**TO DO:** If a line in the data below includes the string "agent", please return a copy of it.

**DATA SHOWN:**
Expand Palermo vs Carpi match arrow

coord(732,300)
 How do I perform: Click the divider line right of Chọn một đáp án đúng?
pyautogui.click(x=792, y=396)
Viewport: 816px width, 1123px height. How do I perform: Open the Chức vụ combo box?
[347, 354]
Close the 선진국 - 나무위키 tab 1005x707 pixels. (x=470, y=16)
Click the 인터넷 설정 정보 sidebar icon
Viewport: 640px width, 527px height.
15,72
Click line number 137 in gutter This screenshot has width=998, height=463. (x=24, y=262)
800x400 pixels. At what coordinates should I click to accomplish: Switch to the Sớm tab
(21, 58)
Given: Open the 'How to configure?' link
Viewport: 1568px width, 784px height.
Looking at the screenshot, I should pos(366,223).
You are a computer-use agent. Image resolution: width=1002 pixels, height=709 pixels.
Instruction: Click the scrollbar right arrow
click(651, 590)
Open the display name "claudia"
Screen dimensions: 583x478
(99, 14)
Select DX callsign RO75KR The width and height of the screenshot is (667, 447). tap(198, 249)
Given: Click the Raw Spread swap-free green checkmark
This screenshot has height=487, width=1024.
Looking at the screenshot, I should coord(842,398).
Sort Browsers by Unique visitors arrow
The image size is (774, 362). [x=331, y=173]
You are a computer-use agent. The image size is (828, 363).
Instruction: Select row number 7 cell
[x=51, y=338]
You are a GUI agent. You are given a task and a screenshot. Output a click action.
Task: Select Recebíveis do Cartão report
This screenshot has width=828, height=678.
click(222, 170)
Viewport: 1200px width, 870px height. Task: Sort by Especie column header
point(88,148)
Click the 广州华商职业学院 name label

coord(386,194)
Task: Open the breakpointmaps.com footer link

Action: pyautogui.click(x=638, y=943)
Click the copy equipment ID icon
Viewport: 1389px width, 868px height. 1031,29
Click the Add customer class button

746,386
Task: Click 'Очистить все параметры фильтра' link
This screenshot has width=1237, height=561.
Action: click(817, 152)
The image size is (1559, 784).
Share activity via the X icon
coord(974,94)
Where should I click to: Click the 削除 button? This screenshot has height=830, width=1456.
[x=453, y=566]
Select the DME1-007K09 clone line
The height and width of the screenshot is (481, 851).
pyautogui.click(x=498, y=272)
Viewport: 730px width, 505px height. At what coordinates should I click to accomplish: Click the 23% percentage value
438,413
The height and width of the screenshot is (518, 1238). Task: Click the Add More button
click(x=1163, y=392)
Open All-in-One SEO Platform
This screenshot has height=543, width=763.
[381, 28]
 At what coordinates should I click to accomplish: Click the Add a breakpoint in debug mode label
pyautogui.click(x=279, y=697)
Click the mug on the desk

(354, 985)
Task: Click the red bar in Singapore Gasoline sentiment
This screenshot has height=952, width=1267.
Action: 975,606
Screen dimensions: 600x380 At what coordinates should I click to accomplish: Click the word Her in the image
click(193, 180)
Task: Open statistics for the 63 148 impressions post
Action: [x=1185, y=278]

**RESULT BELOW:**
You are a computer-use agent. Image resolution: width=1002 pixels, height=709 pixels.
You are a computer-use agent. The image size is (828, 363).
You are a GUI agent. You are given a task and a screenshot. Output a click action.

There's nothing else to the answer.